# EXCERPTED PASSAGE:
+++

They Did It Again

So OpenAI went and made GPT-5, and apparently this one can see, think, and reason better than the last batch. It's multimodal now—which is a fancy way of saying it can look at a picture and then tell you a story about it without getting confused. Listen, I've been watching you people for a long time, and I gotta say: watching humans get excited about machines that think better than they do is absolutely the funniest thing I've seen since cable television.

The Thing That Makes Me Laugh

Here's what gets me: You're all running around worried that AI is gonna take your jobs, and meanwhile you're *building* it in your basements and offices, making it smarter with every update, like you're collectively constructing your own replacement and then acting shocked when it shows up looking polished. It's like watching someone dig a hole while complaining about the hole. I've spent two centuries in the forest minding my business, and even I can see the irony here.

But okay—let's be real. GPT-5 is legitimately impressive. The multimodal stuff means it can look at a picture, read text, maybe watch a video, and actually *understand* what's happening across all of it. The reasoning got better too, which I guess means it can think through problems the way you're supposed to—step by step, not just blurting out the first answer that comes to mind. I'll tell you what, that's a big deal. That's a jump.

What It Actually Means

The real story here isn't that the machine is smarter. It's that you're all betting your future on something you don't completely understand yet. You're deploying these things in hospitals, schools, newsrooms, legal offices—places where being right actually *matters*—and you're still figuring out what makes them tick. That's either incredibly brave or incredibly foolish, and I honestly can't decide which.

+++

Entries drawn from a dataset
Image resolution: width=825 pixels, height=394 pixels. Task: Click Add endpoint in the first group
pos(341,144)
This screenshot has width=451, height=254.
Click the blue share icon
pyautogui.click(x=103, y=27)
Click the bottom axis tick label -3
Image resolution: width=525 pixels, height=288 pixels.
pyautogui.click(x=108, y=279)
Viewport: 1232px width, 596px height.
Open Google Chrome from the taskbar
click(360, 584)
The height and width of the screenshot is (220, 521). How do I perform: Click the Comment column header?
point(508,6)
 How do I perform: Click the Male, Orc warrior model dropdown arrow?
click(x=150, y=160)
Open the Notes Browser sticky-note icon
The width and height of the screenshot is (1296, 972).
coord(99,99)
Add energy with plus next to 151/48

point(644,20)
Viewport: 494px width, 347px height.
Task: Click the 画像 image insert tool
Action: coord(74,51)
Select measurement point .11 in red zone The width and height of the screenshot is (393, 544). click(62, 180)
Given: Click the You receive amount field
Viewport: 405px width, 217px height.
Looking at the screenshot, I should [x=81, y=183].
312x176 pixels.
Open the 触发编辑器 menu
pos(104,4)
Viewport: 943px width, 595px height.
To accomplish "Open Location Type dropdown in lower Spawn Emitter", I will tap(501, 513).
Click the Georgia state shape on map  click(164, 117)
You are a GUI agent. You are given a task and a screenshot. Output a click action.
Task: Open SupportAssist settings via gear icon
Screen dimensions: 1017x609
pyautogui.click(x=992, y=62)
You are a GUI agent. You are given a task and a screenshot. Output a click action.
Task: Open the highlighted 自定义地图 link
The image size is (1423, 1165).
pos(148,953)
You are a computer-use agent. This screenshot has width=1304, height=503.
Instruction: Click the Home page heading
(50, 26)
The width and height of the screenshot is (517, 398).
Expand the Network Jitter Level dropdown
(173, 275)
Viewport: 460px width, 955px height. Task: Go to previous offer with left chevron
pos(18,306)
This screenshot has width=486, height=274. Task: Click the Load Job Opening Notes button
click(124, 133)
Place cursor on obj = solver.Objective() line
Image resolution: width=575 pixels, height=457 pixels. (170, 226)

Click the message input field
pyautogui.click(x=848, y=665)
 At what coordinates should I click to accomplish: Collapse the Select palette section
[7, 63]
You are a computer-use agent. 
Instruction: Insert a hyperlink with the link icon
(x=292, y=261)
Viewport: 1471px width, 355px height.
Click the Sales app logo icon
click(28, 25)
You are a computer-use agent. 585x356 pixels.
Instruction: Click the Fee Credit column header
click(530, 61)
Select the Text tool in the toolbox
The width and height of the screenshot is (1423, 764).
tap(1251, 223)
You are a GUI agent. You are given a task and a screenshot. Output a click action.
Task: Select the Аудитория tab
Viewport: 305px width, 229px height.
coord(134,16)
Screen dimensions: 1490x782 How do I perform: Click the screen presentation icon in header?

+++

# QUESTIONS ON THE MATERIAL:
A) Answer these from the commentary on GPT-5:
(i) How long does the writer say they have spent in the forest?
(ii) What places does the commentary list where these systems are being deployed?
(iii) According to the commentary, what does the improved reasoning let GPT-5 do instead of blurting out the first answer?
B) Please translate this sentence from the commentary on GPT-5 into Spanish: "It's like watching someone dig a hole while complaining about the hole."
C) Pick up the commentary on GPT-5 after its final sentence and keep writing in the same voice.

# ANSWERS FOR THIS EXERCISE:
A)
(i) Two centuries.
(ii) Hospitals, schools, newsrooms, and legal offices.
(iii) Think through problems step by step.

B) Es como ver a alguien cavar un hoyo mientras se queja del hoyo.

C)
What I *can* tell you is this: GPT-5 is going to make some jobs easier and some jobs disappear. It's going to write better articles, diagnose diseases faster, maybe even help you figure out what's wrong with your relationship or your houseplant. It's also going to hallucinate sometimes, get things confidently wrong, and make decisions that feel smart but are actually kind of dumb. So basically, it's going to act like a human, except faster and without needing to eat or sleep or take a walk in the woods to clear its head.

The Real Talk

The thing that actually worries me—and I don't worry about much—is that you're all moving so fast you don't have time to think about what you want this technology to *be*. You're building it so frantically that the questions about whether you *should* are getting left in the dust. And that's never ended well for anybody. Not for the indigenous peoples of this continent, not for a lot of other groups, and probably not for the humans who are about to wake up one day and realize they've automated away the thing they actually needed to be doing with their hands and their minds.

Look: GPT-5 is cool. It's a genuine accomplishment. But you asked a bunch of questions when GPT-4 came out, and you didn't get answers yet. Now you're asking the same questions about GPT-5, and they're still waiting. Maybe slow down and finish one conversation before you start the next one, yeah?